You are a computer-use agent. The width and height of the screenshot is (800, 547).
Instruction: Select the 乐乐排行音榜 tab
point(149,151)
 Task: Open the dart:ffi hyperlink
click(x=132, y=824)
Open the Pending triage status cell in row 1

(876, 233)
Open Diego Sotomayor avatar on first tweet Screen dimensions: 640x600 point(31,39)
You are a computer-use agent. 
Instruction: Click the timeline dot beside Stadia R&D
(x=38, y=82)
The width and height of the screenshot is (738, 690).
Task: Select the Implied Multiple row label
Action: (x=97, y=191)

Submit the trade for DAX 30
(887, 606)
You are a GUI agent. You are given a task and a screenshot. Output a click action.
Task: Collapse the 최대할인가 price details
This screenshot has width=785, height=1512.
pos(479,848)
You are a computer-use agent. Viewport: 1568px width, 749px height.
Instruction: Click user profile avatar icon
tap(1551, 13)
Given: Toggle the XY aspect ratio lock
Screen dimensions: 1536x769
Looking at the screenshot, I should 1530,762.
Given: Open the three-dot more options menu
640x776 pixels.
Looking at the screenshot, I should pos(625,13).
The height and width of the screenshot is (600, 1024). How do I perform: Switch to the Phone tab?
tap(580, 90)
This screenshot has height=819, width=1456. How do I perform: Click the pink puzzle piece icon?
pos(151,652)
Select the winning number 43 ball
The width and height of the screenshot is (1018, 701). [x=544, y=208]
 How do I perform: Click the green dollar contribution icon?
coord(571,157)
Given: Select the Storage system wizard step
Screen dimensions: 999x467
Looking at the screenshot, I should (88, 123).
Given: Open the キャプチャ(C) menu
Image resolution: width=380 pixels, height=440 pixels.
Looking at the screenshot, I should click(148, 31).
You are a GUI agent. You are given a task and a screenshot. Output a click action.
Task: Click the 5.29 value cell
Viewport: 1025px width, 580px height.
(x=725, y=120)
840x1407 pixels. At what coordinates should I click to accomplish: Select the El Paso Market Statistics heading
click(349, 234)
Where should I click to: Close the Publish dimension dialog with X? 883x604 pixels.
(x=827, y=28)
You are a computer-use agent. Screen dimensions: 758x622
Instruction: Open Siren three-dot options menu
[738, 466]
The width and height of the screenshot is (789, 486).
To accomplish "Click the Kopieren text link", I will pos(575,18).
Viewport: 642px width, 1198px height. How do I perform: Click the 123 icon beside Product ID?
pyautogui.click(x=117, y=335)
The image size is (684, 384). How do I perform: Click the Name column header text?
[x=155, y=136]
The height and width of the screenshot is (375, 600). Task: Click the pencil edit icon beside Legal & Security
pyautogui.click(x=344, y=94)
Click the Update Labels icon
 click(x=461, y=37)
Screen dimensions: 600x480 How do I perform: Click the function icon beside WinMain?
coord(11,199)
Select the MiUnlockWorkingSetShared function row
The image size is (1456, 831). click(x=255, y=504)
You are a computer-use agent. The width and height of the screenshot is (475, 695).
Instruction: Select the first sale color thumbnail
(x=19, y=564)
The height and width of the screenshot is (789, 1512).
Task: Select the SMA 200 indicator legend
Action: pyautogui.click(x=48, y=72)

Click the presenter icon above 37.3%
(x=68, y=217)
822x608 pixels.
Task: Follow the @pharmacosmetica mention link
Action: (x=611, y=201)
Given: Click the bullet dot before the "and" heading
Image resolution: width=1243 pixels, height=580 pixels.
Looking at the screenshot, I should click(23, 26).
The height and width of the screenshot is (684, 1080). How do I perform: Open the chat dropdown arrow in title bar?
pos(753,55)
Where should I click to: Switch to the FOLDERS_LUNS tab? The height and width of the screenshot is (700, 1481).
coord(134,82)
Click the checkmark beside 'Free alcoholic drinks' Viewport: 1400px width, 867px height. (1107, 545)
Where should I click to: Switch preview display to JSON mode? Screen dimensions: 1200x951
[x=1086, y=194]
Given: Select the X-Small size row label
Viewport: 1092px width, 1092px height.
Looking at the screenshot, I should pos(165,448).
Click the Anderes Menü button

——

## Work instruction
Retrieve all lines from the data that contain the string "computer".

## Answer space
You are a computer-use agent. The width and height of the screenshot is (800, 547).
You are a computer-use agent. 
You are a computer-use agent. Viewport: 1568px width, 749px height.
You are a computer-use agent. Screen dimensions: 758x622
You are a computer-use agent. The width and height of the screenshot is (475, 695).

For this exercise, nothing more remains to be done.